> [Exercise details]: Copy the data from the line with "Given: Click Create and register button" through the end, renaming "icon" to "symbol" and changing nothing else.

> [Supplied material]:
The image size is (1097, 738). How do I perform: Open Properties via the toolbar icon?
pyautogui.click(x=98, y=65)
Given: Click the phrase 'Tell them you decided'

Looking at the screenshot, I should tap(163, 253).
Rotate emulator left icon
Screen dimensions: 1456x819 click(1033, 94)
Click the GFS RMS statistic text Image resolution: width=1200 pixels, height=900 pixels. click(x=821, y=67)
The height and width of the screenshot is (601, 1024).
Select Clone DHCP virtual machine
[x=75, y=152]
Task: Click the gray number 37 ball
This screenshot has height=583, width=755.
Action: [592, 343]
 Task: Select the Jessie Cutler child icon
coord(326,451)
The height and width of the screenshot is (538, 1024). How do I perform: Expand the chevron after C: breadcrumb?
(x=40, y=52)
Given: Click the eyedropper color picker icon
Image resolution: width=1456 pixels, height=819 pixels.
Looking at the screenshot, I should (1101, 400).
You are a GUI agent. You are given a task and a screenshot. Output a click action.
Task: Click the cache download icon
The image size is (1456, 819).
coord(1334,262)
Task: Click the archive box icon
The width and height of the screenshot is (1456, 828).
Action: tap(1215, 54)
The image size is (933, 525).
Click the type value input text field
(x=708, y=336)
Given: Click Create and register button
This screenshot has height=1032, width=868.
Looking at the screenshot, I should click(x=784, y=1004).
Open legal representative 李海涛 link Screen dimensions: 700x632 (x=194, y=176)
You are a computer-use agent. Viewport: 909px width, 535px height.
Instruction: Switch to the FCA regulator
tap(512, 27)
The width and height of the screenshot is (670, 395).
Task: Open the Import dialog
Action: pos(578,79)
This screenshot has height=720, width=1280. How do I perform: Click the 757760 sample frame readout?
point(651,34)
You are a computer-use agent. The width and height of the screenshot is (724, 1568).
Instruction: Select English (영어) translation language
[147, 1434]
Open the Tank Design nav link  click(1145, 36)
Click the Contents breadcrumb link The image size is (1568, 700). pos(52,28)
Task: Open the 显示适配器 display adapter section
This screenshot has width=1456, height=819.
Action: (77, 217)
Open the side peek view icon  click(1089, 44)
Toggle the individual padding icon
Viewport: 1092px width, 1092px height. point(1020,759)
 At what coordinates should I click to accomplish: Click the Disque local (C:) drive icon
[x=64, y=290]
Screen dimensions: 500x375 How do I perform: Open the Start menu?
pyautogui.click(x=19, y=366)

> [Task answer]:
Given: Click Create and register button
This screenshot has height=1032, width=868.
Looking at the screenshot, I should click(x=784, y=1004).
Open legal representative 李海涛 link Screen dimensions: 700x632 (x=194, y=176)
You are a computer-use agent. Viewport: 909px width, 535px height.
Instruction: Switch to the FCA regulator
tap(512, 27)
The width and height of the screenshot is (670, 395).
Task: Open the Import dialog
Action: pos(578,79)
This screenshot has height=720, width=1280. How do I perform: Click the 757760 sample frame readout?
point(651,34)
You are a computer-use agent. The width and height of the screenshot is (724, 1568).
Instruction: Select English (영어) translation language
[147, 1434]
Open the Tank Design nav link  click(1145, 36)
Click the Contents breadcrumb link The image size is (1568, 700). pos(52,28)
Task: Open the 显示适配器 display adapter section
This screenshot has width=1456, height=819.
Action: (77, 217)
Open the side peek view symbol  click(1089, 44)
Toggle the individual padding symbol
Viewport: 1092px width, 1092px height. point(1020,759)
 At what coordinates should I click to accomplish: Click the Disque local (C:) drive symbol
[x=64, y=290]
Screen dimensions: 500x375 How do I perform: Open the Start menu?
pyautogui.click(x=19, y=366)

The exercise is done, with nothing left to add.